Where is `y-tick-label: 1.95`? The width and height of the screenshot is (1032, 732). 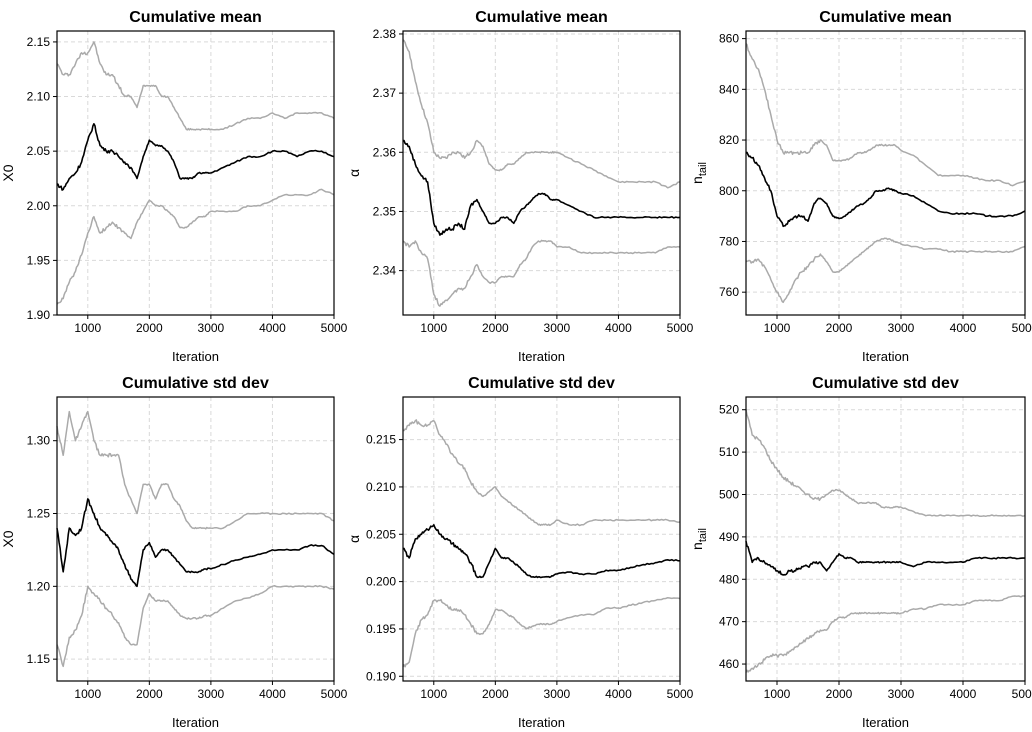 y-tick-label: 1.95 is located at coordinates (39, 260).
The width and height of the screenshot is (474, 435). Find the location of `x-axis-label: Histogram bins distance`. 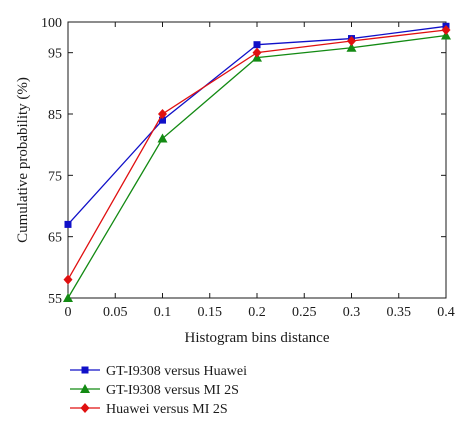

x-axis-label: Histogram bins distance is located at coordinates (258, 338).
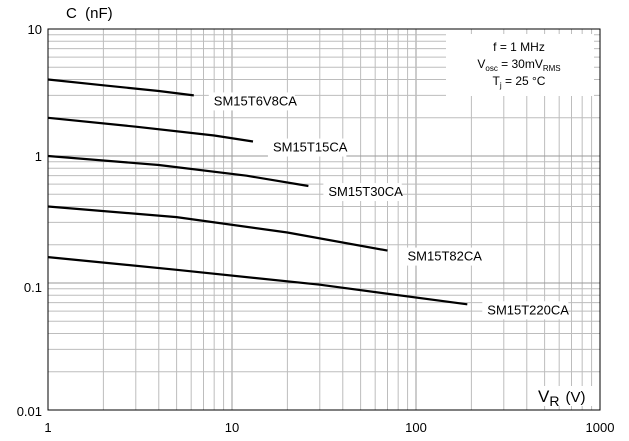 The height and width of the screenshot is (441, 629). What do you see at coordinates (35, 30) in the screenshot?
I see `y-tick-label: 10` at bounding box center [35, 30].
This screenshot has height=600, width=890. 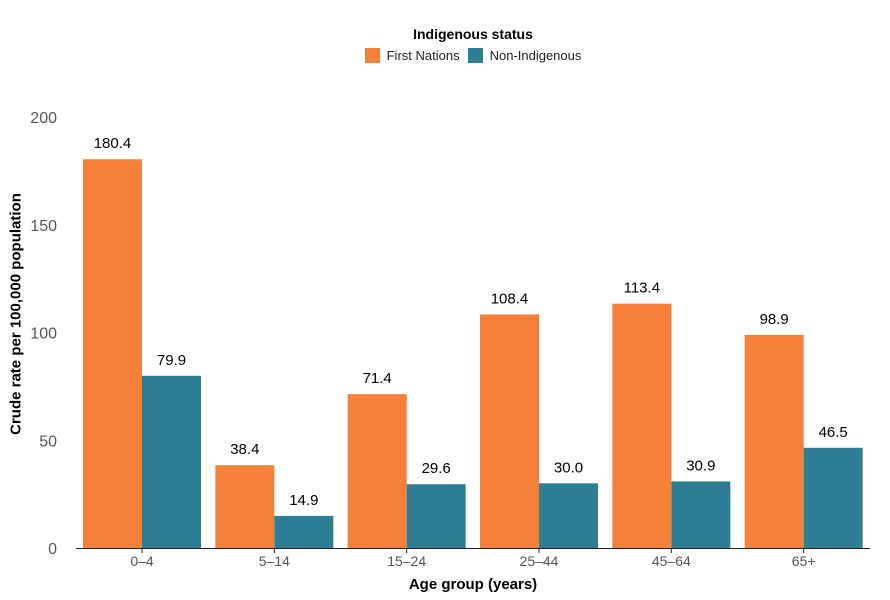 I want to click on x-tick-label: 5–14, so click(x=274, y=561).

════════════════════

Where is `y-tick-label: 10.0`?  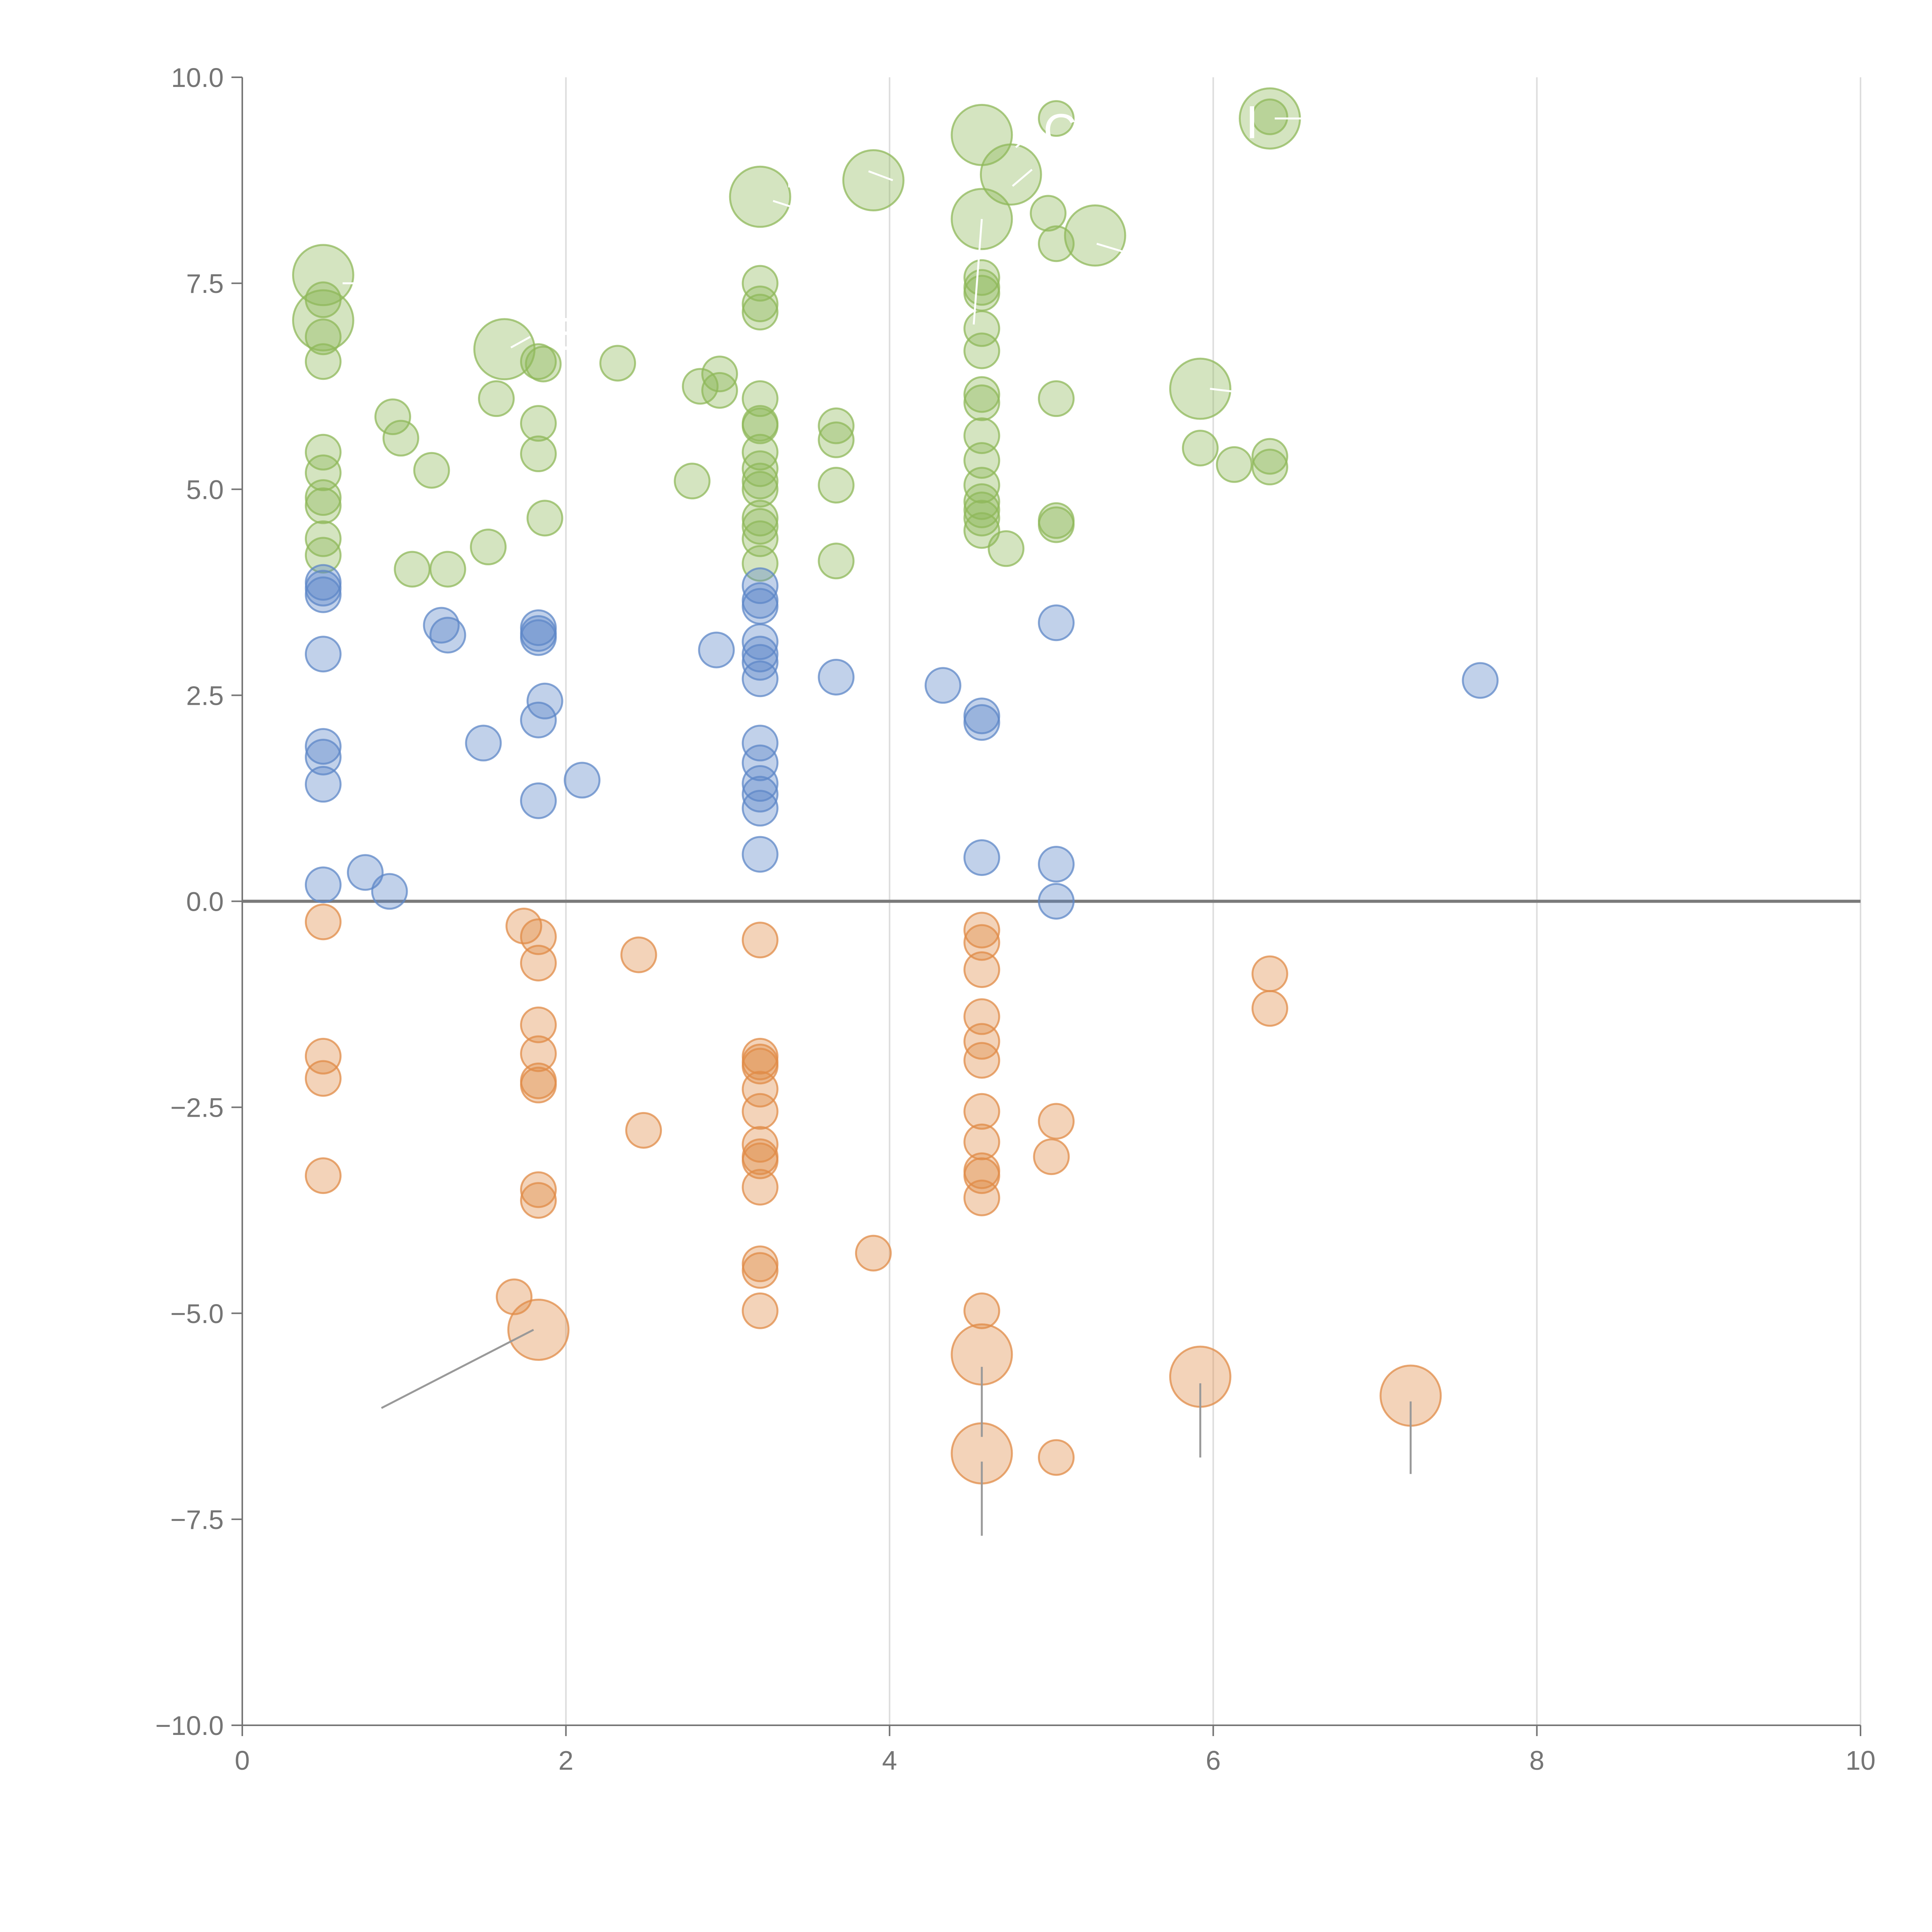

════════════════════

- Exercise prompt -
Convert the part of the items that opens with the line containing "The width and height of the screenshot is (474, 435)." and closes with the line containing "The height and" into a JSON list of strings, one string per line, with blank lines and the pictures left out.

- Task result -
[
  "The width and height of the screenshot is (474, 435). Find the location of `x-axis-label: Histogram bins distance`. ",
  "x-axis-label: Histogram bins distance is located at coordinates (258, 338).",
  " The height and width of the screenshot is (441, 629). What do you see at coordinates (35, 30) in the screenshot?"
]